VIKAS KUMAR/CATCH NEWS
At an organisational meeting of the state Bharatiya Janata Party in Lucknow on Saturday it was decided that 6 big rallies will be held in the state in the run up to the assembly elections in 2017.
The meeting, addressed by the party's national vice-president and Uttar Pradesh in charge, Om Mathur, also decided that these 6 rallies will be addressed jointly by Amit Shah and Rajnath Singh. A move apparently aimed at keeping the Union home minister in good humour, especially after the party's bitter experience in Bihar in which many top leaders were miffed with Shah.
With many BJP leaders from UP - Kalyan Singh, Murli Manohar Joshi, Lalji Tandon, Om Prakash Singh, Surya Pratap Shahi, Vinay Katiyar, - now pushed to the fringes, Rajnath Singh cannot be ignored.
Will this appeasement be confined to addressing rallies or continue in the distribution of tickets too? Is there a chance that the BJP will project him as its chief ministerial face?
Even if Rajnath Singh's past record as the state unit's president was a failure and as chief minister, disappointing, these will be tricky questions for the Narendra Modi-Amit Shah combine to tackle.
With Amit Shah's backing Union tourism minister Mahesh Sharma has gained some political importance in the state, but the party is clearly not taking any chances with Rajnath. The party leadership is aware that the former UP BJP president still enjoys significant clout in the state unit and also among Thakur leaders like Raja Bhaiyya and Chulbul Singh.
An indication of sudden love for Rajnath came when he jointly addressed a rally with Prime Minister Narendra Modi in Bareilly last month.
Political watchers are keenly waiting for the central leadership to name the successor of state unit chief Laxmi Kant Bajpai, whose term has ended. There are two names doing the rounds - Manoj Sinha, MP from Ghazipur and Dharampal Singh, a three-time MLA from Aonla. Sinha is a Bhumihaar, while Singh is a Lodh. More importantly, the latter enjoys Rajnath's trust and his nomination would mean that the Union home minister will play a crucial role in the state in the coming months.
Singh's appointment will take care of Rajnath's two main political irritants- Kalyan Singh who has always blackmailed the party because of his control over Lodh votes and Uma Bharti, who hails from the same community.

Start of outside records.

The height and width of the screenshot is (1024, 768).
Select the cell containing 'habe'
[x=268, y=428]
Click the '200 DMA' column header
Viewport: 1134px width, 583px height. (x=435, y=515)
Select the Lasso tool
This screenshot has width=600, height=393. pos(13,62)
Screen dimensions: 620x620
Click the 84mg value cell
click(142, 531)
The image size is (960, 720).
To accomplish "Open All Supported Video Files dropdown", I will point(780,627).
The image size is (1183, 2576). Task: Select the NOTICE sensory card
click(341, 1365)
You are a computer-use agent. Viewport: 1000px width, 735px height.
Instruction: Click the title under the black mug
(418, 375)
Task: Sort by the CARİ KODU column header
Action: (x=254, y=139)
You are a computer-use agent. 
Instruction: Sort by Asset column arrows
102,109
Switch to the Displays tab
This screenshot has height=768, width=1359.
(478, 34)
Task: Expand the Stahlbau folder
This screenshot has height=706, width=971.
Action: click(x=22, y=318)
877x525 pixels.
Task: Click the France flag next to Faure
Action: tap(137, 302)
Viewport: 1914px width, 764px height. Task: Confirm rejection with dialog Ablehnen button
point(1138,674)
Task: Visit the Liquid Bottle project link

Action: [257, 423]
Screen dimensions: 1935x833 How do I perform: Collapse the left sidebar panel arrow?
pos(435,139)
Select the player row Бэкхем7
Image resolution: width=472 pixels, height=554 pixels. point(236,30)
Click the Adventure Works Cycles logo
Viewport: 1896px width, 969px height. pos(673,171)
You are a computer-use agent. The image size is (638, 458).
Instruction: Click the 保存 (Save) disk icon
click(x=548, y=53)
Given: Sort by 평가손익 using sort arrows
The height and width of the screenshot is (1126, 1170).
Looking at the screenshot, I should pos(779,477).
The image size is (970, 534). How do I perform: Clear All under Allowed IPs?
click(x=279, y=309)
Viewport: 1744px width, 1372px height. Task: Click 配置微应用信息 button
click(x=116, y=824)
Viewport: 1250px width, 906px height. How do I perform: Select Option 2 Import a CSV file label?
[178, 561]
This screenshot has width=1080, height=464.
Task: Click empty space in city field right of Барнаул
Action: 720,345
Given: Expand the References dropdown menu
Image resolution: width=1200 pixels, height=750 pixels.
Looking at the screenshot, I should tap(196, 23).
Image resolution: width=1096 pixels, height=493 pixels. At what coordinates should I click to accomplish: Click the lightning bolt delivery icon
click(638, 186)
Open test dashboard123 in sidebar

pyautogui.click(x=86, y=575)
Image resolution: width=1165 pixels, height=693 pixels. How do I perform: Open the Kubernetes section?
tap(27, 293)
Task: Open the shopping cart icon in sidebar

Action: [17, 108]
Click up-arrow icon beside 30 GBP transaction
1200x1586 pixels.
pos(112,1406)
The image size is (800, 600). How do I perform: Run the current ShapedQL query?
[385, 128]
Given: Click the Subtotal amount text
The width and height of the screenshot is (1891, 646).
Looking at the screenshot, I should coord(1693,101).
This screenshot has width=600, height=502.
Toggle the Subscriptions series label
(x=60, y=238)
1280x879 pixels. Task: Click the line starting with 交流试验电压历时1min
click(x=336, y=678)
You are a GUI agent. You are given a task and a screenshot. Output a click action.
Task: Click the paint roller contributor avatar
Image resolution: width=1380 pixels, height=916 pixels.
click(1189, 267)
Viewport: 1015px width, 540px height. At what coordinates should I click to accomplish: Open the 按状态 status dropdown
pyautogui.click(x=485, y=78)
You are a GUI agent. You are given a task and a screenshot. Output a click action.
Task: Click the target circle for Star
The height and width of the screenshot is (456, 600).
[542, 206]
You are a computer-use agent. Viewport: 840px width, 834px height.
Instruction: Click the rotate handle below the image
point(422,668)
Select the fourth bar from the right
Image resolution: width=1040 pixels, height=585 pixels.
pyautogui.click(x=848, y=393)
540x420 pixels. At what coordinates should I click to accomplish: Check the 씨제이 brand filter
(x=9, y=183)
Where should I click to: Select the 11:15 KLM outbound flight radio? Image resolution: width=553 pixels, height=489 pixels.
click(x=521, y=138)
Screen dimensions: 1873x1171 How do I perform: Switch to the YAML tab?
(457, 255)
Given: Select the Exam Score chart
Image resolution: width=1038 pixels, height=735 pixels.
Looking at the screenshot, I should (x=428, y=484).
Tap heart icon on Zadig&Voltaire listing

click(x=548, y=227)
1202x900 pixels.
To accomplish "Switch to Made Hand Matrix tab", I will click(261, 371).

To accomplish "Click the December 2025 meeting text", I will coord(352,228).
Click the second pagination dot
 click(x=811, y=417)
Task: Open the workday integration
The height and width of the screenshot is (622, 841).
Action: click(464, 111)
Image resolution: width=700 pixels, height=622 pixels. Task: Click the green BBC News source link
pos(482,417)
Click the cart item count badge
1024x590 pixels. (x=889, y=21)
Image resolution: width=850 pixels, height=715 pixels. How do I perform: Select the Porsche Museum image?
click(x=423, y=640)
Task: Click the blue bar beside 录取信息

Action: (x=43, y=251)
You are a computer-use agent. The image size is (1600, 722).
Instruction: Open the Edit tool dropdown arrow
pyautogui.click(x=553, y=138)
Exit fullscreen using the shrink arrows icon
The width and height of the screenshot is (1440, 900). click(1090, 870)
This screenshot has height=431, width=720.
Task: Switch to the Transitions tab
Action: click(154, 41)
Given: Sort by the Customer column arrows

Where does this leave the Brahmins who have traditionally enjoyed clout in the party and who will be his biggest challenger? Lucknow mayor Dinesh Sharma is considered too gentle a person to do that. With Kalraj Misra and Murli Manohar Joshi sidelined, the only one left is Mahesh Sharma, said a minor Brahmin leader of the party. Through Singh, Rajnath can also be expected to have a bigger say in ticket distribution.
Laxmi Kant Bajpai, on the other hand, dismissed any rivalry with Rajnath parroting the party line of BJP being above caste and communal equations. "We do not take decisions based on caste lines," he said.
Political scientist Prof SK Dwivedi rules out any caste rivalry because, "after Atal Bihari Vajpayee, BJP has not encouraged Brahmin leaders to come up." Dwivedi did mention Mahesh Sharma who, with the blessings of Modi and Shah, could emerge as a foil to Rajnath. "After all, Rajnath still does not enjoy the PM's trust," Dwivedi said.
In 2014, BJP had fielded 17 Brahmins and 14 Thakurs, besides 25 OBCs, from UP. "If Rajnath Singh is allowed a role in ticket distribution, the number of Thakurs getting tickets for assembly elections may be substantially higher than Brahmins," said a local BJP leader.